After Retrieval, Before Generation: Enhancing the Trustworthiness of Large Language Models in Retrieval-Augmented Generation
Xinbang Dai, Huikang Hu, Yuncheng Hua, Jiaqi Li, Yongrui Chen, Rihui Jin, Nan Hu, Guilin Qi
TL;DR
This work tackles trustworthiness in retrieval-augmented generation by focusing on the pre-generation balance between internal and retrieved knowledge. It introduces TRD, a 36,266-question benchmark spanning four RAG scenarios, and BRIDGE, a unified framework with a Soft Bias Allocator, a Maximum Soft-bias Decision Tree, and a reflection mechanism to dynamically select response strategies. Across TRD and real-world-like benchmarks, BRIDGE achieves 5-15% higher accuracy than baselines and maintains balanced performance across FA, FI, FE, and RA, including strong refusal behavior in uncertain cases.
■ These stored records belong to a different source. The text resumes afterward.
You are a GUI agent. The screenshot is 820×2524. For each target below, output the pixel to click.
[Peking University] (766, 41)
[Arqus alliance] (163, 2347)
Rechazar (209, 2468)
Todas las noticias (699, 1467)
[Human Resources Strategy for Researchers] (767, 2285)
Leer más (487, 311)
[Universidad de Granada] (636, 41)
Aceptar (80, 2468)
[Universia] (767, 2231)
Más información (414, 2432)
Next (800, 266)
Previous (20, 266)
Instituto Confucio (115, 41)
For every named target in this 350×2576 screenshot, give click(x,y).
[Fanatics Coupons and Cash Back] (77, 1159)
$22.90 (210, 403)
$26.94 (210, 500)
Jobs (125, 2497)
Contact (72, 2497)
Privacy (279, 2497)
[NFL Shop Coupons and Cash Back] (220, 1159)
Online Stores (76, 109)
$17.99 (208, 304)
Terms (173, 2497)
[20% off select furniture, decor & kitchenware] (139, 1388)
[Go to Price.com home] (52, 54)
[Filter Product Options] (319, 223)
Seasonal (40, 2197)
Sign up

The approach offers a practical, interpretable solution for trustworthy RAG in real-world applications, with broad implications for safety-aware information retrieval and generation.
Abstract
Retrieval-augmented generation (RAG) is a promising paradigm, yet its trustworthiness remains a critical concern. A major vulnerability arises prior to generation: models often fail to balance parametric (internal) and retrieved (external) knowledge, particularly when the two sources conflict or are unreliable. To analyze these scenarios comprehensively, we construct the Trustworthiness Response Dataset (TRD) with 36,266 questions spanning four RAG settings. We reveal that existing approaches address isolated scenarios-prioritizing one knowledge source, naively merging both, or refusing answers-but lack a unified framework to handle different real-world conditions simultaneously. Therefore, we propose the BRIDGE framework, which dynamically determines a comprehensive response strategy of large language models (LLMs). BRIDGE leverages an adaptive weighting mechanism named soft bias to guide knowledge collection, followed by a Maximum Soft-bias Decision Tree to evaluate knowledge and select optimal response strategies (trust internal/external knowledge, or refuse). Experiments show BRIDGE outperforms baselines by 5-15% in accuracy while maintaining balanced performance across all scenarios. Our work provides an effective solution for LLMs' trustworthy responses in real-world RAG applications.